14 comentarios en “El trato de Maestro es algo muy serio

  1. Que comentario tan agrio, si no le gusta que a tal o cual torero les llamen maestro pues publique la lista de los nombres de los que si se les puede llamar asi.
    Mas vale que sobre el respeto a que falte, en ninguna otra profesión existe tanto respeto a las jerarquías o a la antigüedad y eso se debe conservar y aumentar, a quien llamarle maestro? Eso ya es de cada quien

  2. Conforme con todo lo dicho por Cañamero en el artículo.Va a costar reconducir y poner en valor el significado de MAESTRO en el convulso mundo de los toros.

  3. Paco ahora se le llama maestro hasta un novillero sin caballos que está empezando, claro para que lo vuelva a llamar para ir con él la proxima novillada ; para mi hay grandes maestros que han sido y son banderilleros , terceros y picadores .

  4. Tienes toda la razón del mundo Paco, pero eso pasa en todo, en el toreo, en tu oficio y en el mio. Hoy se llama maestro a cualquiera. Y arte a cualquier cosa.

  5. Completamente de acuerdo. Creo que ocurre cuando se pierde la perspectiva y faltan, por un lado, comunicación de lo que está bien o mal ejecutado y por otro, humildad, y en este mundo hay mucha vanidad.

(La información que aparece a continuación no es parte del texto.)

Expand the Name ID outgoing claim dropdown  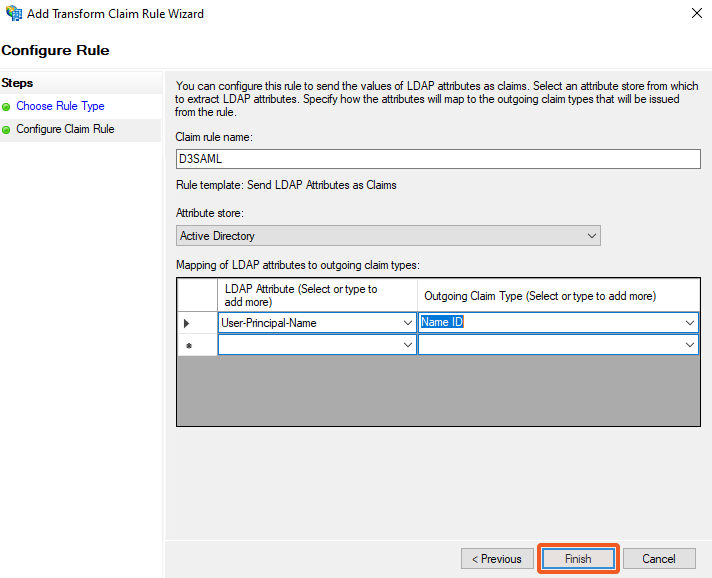pos(690,323)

  6. Totalmente cierto,te felicito xk si hubiera más periodistas como tú , llamando a las cosas x su nombre,la fiesta nunca moriría así se la están cargando pero desde dentro,tanto k la aman es MENTIRA,solo kieren llevárselo crudo todos los k andan alrededor.A los verdaderos aficionados nos han hechado xk no les conviene k le descubrimos todos sus trucos de Tahúres.